[Collection entries]
"""

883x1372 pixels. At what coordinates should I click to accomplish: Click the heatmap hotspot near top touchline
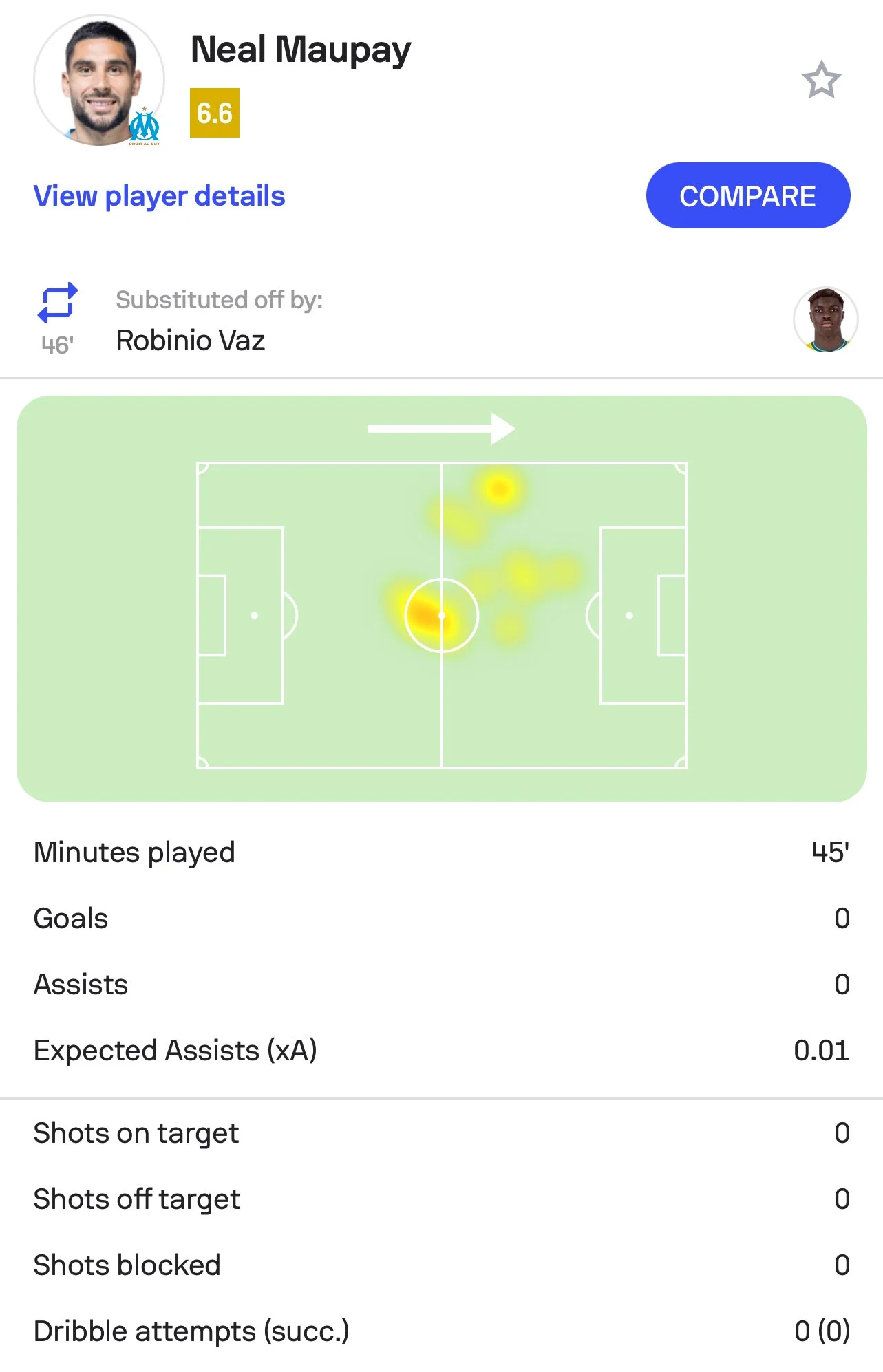(500, 489)
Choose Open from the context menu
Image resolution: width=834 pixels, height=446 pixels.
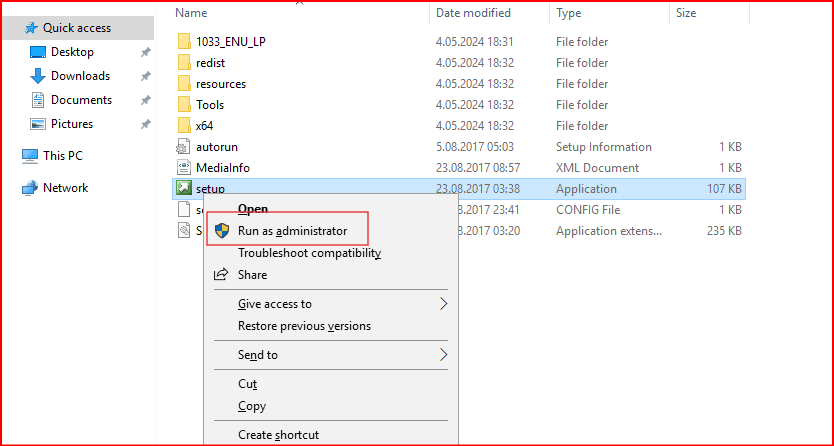pyautogui.click(x=253, y=209)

"""

Work request: Would you retype every line shown above exactly, leaving the pictures aside?

Result for this task:
883x1372 pixels. At what coordinates should I click to accomplish: Click the heatmap hotspot near top touchline
(500, 489)
Choose Open from the context menu
Image resolution: width=834 pixels, height=446 pixels.
pyautogui.click(x=253, y=209)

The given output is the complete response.